Reproduce the listing lines below without any change, starting at the line containing "Locate an element on the screen. Image resolution: width=1000" and ending at the line containing "What do you see at coordinates (1815, 34)".
--- START ---
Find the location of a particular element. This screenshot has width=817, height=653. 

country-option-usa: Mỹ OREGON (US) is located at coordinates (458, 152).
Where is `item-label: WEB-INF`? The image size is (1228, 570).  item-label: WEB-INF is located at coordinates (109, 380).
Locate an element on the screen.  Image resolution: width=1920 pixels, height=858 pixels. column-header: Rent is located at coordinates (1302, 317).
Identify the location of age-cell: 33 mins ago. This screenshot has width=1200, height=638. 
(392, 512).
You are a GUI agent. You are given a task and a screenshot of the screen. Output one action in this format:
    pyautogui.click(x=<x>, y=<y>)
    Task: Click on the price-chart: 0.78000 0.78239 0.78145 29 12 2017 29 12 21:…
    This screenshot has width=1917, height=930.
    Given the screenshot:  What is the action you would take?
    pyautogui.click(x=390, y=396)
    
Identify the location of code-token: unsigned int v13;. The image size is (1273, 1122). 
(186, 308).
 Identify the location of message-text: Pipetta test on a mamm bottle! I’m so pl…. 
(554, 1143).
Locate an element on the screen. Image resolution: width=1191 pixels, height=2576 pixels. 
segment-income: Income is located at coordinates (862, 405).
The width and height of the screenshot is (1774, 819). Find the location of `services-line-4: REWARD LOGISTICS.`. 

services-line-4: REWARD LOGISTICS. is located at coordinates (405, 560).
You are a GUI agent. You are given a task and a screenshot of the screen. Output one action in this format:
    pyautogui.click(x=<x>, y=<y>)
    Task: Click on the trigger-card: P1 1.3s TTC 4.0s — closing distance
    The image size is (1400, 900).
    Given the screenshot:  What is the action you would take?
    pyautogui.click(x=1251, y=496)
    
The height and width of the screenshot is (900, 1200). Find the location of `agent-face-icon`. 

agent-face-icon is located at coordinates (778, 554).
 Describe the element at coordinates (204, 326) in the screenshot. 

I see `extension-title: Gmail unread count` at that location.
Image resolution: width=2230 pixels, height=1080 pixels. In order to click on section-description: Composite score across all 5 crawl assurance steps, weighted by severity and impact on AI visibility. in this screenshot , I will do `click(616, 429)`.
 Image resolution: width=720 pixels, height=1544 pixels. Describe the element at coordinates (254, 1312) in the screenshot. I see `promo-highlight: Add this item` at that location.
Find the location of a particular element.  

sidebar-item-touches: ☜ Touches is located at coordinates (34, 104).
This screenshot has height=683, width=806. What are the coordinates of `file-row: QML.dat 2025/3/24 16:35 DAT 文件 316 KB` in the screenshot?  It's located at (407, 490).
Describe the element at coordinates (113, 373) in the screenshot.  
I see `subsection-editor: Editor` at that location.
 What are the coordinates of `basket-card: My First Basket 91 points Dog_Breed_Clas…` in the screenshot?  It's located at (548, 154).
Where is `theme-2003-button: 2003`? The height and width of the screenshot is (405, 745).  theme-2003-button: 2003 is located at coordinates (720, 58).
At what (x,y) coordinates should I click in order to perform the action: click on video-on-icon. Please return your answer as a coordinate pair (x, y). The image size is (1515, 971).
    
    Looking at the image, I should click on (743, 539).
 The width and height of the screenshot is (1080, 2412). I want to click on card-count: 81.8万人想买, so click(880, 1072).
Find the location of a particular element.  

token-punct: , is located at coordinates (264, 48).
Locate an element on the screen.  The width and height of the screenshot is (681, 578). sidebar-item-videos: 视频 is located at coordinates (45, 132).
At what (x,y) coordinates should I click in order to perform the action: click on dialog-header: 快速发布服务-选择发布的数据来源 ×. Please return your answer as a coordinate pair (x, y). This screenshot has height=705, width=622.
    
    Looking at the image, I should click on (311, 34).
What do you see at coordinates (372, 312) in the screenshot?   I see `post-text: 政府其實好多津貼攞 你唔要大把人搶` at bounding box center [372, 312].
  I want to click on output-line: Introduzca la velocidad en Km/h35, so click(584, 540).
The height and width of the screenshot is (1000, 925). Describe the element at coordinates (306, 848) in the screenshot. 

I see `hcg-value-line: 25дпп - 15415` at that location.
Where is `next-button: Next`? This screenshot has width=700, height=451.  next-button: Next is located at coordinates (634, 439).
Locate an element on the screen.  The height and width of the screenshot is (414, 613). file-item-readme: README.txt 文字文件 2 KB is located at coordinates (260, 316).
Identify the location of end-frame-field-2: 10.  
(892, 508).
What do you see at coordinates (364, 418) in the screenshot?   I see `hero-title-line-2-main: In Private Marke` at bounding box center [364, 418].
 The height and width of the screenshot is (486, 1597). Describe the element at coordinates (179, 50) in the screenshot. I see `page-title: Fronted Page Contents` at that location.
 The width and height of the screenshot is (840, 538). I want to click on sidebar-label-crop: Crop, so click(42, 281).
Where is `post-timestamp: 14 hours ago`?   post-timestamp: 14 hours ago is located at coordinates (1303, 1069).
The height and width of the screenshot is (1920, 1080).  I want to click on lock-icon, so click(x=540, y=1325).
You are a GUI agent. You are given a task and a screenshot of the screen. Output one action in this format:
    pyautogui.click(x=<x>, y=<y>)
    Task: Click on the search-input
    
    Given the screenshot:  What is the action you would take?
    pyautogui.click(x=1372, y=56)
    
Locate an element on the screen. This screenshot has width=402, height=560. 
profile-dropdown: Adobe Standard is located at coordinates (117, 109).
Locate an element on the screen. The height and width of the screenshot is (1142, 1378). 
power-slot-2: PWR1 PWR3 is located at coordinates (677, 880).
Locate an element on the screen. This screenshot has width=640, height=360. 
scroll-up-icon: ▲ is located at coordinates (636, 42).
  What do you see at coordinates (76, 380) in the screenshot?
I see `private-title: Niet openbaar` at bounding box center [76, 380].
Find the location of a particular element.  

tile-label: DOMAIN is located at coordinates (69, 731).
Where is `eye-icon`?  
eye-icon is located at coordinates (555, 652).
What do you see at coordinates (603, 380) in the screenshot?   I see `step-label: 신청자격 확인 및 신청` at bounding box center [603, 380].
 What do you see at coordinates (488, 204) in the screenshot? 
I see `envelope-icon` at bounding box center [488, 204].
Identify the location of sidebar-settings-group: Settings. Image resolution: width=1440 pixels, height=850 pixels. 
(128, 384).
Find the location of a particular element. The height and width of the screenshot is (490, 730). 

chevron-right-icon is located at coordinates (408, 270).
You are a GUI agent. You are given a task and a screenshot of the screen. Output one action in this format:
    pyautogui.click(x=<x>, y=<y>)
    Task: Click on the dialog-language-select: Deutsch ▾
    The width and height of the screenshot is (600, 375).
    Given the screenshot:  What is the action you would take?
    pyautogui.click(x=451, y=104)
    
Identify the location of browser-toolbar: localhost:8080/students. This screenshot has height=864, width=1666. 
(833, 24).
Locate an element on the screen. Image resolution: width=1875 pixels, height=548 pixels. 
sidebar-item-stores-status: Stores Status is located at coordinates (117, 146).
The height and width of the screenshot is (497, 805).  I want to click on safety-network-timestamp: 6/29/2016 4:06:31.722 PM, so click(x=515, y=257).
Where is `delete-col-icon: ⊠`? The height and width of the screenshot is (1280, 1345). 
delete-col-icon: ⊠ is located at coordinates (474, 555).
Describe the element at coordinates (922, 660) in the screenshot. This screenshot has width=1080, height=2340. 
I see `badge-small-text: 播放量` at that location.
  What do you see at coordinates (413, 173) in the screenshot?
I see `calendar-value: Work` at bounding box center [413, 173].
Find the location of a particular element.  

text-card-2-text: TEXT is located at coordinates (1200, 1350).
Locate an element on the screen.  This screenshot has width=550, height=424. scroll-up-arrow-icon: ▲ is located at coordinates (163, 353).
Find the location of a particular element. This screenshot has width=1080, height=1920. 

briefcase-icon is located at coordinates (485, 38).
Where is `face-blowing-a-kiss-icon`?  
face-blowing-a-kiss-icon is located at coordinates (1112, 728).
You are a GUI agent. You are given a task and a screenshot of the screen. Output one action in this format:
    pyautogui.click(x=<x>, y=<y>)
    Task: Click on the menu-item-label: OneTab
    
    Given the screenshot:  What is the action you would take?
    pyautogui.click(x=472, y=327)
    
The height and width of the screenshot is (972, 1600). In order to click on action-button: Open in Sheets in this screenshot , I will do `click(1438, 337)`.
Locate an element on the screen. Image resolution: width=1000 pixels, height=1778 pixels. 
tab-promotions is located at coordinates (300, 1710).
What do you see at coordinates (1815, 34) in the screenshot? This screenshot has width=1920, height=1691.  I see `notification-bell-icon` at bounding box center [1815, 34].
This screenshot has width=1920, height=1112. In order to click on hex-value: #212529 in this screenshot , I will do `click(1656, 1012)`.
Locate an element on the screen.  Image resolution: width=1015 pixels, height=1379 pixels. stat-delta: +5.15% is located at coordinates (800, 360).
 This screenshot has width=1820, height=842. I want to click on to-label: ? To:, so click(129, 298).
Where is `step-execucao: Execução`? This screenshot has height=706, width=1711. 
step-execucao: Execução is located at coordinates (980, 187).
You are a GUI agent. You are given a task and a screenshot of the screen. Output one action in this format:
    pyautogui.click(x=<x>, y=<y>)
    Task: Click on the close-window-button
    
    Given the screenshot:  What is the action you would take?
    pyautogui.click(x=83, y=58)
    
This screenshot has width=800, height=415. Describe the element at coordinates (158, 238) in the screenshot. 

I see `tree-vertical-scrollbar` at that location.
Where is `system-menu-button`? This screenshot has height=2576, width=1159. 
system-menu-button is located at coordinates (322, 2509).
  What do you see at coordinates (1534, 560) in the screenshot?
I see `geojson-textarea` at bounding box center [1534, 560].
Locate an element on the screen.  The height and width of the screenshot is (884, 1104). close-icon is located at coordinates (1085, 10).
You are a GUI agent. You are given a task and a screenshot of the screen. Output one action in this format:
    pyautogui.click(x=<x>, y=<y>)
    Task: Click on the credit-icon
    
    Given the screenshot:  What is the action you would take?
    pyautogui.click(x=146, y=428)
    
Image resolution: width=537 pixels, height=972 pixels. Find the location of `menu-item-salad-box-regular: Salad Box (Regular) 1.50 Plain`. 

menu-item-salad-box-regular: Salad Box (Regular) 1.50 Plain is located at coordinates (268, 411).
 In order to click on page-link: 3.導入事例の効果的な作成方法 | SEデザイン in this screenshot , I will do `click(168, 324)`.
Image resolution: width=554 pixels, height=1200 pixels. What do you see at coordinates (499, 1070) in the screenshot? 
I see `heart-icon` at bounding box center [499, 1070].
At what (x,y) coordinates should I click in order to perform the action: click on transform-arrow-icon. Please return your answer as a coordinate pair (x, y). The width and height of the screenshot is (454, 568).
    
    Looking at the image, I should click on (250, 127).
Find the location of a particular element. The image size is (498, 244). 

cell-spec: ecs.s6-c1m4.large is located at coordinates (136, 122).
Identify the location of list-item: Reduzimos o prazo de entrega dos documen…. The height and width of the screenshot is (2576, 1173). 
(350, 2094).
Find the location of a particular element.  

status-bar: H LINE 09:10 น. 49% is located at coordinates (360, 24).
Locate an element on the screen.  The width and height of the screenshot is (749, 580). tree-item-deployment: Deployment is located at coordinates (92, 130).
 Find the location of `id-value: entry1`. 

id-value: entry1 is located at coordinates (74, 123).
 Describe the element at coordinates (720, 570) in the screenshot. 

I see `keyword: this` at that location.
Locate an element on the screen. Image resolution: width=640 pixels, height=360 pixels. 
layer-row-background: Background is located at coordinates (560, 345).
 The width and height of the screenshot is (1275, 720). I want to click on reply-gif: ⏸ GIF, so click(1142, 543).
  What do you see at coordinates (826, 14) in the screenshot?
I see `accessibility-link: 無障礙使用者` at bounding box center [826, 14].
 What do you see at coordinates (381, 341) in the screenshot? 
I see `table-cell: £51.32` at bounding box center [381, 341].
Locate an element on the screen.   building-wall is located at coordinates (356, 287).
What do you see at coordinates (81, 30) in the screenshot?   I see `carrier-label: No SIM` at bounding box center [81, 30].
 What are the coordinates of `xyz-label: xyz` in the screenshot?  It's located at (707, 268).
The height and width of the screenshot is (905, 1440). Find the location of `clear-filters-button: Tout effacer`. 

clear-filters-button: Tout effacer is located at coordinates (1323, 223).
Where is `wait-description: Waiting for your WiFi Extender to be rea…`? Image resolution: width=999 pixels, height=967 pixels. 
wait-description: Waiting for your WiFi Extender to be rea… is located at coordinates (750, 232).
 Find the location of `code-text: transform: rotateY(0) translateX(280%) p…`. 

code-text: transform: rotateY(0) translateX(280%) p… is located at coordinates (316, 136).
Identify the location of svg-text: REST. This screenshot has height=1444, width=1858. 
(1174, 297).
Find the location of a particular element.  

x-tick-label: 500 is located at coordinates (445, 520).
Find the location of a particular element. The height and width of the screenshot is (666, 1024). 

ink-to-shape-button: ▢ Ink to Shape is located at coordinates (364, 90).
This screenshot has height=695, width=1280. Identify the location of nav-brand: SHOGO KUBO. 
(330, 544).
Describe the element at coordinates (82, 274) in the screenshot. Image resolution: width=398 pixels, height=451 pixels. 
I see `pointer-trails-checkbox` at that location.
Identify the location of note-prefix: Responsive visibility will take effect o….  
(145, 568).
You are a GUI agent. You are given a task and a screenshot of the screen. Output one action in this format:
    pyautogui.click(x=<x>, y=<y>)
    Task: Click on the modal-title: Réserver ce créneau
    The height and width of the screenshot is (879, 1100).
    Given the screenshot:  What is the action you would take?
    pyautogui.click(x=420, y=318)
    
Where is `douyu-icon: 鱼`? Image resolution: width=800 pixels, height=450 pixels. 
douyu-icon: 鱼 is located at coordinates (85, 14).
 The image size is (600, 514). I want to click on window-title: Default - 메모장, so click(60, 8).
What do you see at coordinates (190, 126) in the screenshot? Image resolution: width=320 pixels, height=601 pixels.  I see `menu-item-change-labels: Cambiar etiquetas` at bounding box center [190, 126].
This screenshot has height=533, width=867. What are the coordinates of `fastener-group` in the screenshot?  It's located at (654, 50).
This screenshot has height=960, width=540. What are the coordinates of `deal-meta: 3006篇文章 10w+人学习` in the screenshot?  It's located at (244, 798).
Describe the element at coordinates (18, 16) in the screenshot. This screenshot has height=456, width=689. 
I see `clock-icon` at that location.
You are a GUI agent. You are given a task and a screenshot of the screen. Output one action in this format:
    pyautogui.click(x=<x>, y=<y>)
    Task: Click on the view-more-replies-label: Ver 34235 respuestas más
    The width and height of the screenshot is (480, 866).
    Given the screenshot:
--- END ---
**Answer to this problem:**
Locate an element on the screen. Image resolution: width=1000 pixels, height=1778 pixels. 
tab-promotions is located at coordinates (300, 1710).
What do you see at coordinates (1815, 34) in the screenshot? This screenshot has width=1920, height=1691.  I see `notification-bell-icon` at bounding box center [1815, 34].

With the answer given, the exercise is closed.